# How lonely are you?



## EpkSceOnTcos (Jan 26, 2014)

Instagram followers: 9
Contacts: 2
XBox Live friends: 7


----------



## NeverendingCycle (Oct 14, 2013)

0
0
0

Beat that


----------



## Guts (Feb 19, 2014)

I don't know how people make friends on game things like that, I play a bunch of stuff on steam and not a one. But yeah, ****in lonely is how lonely I am.


----------



## redblurr (Oct 26, 2013)

Very lonely


----------



## JeanniesRiver (Feb 20, 2014)

I am strange I guess. I have rarely felt lonely. Nor have I ever in my life felt jelousy. I have no idea how it feels. People get bored. I have no idea how that feels but I understand it almost hurts.
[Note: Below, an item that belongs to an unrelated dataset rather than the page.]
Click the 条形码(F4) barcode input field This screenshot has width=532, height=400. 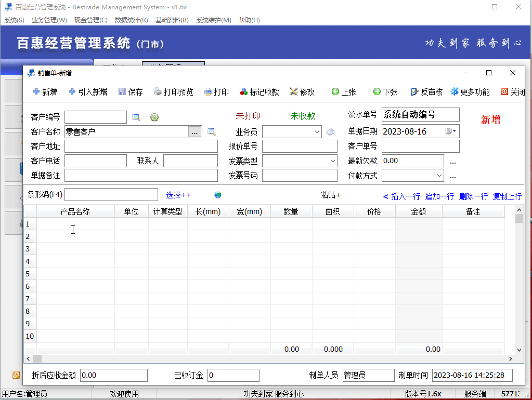click(111, 195)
I am alone a lot. Should I feel lonely?


----------



## visualkeirockstar (Aug 5, 2012)

I get a good amount of friends request on PSN because I'm a good player.


----------



## jlscho03 (Sep 5, 2012)

I have none of those accounts, and no social media accounts. No friends to text or call.
Yeah, I'm lonely.


----------



## hermito (Jan 29, 2014)

Real life friends: 0
Online friends: 0

I have about 18 contacts on my phone, three of them being automated services and the other part family which I don't get to see often.


----------



## scilentor (Feb 8, 2014)

Oh yes! Suddently I feel much better! I have exactly 1 "friend" I see about 3 times a year (that's normal, isnt it?) and not one, but TWO online friends (online gaming..)
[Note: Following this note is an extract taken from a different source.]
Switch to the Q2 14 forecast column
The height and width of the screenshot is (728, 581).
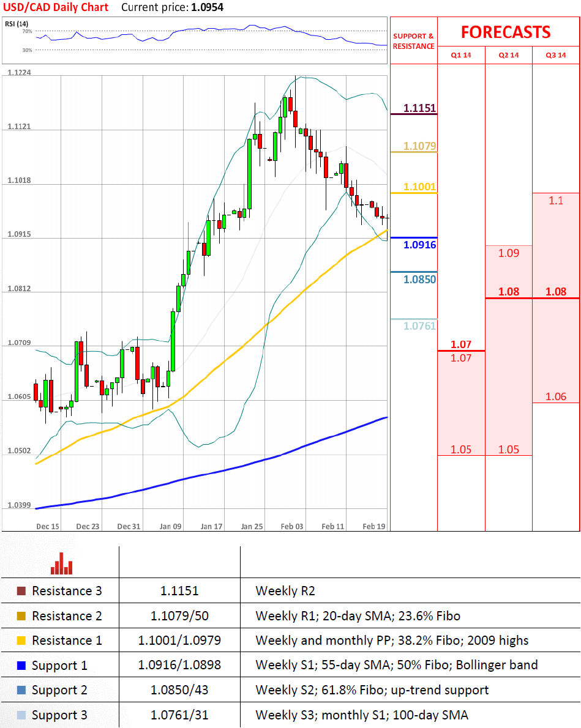point(508,55)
Well, that's bull**** really. Should make more offline friends but have *no idea* what so ever how as I never have anything to say in a "conversation" except no, yes or maybe.


----------



## GrainneR (Feb 7, 2014)

So lonely. So so lonely. But I'm growing accustomed. I've got booze, and I've got my scars.


----------



## SilentLyric (Aug 20, 2012)

this should be the name of a game show.


----------



## pup55 (Aug 26, 2012)

I talk to old friends here or there...but i always feel like they don't have time for me anymore since their life is taking off...mine is grounded at the gate :blank


----------



## Snowflake1010 (Jan 11, 2014)

Very.


----------



## Cyclonic (Oct 25, 2012)

I've been playing games online regularly for at least 4 years now and I have yet to make a long-term friend in any game.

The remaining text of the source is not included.